### Required work
Each line of the data holding "computer" should be found and copied.

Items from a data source
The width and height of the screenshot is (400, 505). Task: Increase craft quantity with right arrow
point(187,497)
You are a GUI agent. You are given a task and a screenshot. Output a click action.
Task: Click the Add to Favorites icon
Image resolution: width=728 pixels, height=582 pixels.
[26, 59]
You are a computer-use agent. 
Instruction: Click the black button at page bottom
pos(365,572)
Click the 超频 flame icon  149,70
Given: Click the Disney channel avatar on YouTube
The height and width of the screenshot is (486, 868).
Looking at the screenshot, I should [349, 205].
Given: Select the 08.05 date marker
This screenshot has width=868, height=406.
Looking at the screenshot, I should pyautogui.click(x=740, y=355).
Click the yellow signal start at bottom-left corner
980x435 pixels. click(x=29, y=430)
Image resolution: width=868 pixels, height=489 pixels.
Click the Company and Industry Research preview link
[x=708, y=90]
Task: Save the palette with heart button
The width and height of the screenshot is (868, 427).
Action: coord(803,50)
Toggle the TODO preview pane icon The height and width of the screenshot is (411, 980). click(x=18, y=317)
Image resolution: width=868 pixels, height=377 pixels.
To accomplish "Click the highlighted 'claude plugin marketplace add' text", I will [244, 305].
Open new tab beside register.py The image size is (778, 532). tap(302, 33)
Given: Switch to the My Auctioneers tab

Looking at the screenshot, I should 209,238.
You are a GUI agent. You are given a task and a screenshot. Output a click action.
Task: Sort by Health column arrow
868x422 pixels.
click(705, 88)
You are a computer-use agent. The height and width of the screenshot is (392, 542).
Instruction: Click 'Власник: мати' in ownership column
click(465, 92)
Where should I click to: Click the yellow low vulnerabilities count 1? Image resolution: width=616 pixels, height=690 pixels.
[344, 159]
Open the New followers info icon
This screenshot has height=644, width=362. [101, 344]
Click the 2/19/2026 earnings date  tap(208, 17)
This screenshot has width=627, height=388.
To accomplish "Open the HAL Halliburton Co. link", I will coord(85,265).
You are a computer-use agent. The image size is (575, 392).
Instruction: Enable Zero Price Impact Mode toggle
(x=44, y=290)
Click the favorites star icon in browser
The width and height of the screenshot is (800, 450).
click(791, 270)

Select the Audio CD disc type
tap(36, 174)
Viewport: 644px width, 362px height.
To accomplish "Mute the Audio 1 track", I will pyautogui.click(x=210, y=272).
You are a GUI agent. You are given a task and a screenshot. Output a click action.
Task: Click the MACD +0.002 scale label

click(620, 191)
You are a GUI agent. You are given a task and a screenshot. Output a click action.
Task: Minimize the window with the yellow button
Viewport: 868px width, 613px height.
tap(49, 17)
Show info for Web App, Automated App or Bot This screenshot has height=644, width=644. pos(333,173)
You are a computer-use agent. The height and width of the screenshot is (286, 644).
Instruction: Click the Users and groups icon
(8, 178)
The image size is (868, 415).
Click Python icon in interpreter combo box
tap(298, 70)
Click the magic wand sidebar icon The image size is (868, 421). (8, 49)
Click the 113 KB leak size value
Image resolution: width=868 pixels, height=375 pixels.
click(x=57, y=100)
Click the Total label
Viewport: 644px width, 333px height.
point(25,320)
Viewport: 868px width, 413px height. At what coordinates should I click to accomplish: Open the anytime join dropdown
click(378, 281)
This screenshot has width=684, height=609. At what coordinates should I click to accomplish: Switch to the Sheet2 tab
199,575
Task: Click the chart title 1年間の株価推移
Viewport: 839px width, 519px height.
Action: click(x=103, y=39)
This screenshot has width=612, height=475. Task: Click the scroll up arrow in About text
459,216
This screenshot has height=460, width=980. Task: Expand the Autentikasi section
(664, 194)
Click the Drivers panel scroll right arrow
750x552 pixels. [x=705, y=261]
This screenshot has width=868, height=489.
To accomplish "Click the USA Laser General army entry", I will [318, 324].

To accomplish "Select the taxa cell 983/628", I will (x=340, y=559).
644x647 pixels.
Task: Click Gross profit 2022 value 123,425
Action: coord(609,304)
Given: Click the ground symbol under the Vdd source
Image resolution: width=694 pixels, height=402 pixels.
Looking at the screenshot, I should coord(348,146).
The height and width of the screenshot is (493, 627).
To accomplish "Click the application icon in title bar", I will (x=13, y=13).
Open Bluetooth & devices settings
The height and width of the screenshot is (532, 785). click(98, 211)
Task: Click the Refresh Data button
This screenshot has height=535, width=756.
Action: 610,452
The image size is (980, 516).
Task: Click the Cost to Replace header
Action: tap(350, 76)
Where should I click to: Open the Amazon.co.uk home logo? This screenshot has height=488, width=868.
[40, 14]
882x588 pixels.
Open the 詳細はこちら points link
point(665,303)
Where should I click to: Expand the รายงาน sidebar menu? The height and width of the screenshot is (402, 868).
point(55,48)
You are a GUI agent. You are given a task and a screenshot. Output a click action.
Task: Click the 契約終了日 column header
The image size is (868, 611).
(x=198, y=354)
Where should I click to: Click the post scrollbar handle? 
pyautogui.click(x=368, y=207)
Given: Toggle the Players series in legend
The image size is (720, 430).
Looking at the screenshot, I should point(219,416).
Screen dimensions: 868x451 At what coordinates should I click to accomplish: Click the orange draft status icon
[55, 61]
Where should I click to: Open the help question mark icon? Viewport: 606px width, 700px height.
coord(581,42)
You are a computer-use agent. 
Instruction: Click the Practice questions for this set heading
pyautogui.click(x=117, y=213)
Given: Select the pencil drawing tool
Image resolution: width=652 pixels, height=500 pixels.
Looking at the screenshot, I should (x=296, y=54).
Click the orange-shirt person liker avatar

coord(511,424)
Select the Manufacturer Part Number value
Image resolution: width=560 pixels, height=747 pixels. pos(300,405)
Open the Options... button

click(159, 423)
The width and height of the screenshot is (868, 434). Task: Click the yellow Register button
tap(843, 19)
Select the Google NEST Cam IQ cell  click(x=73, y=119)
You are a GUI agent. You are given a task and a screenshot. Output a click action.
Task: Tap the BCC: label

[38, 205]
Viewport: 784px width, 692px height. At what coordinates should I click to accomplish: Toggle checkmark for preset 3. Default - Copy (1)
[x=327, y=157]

### Response
You are a computer-use agent. 
You are a computer-use agent. The height and width of the screenshot is (392, 542).
You are a computer-use agent. The image size is (575, 392).
You are a computer-use agent. The height and width of the screenshot is (286, 644).
You are a computer-use agent. 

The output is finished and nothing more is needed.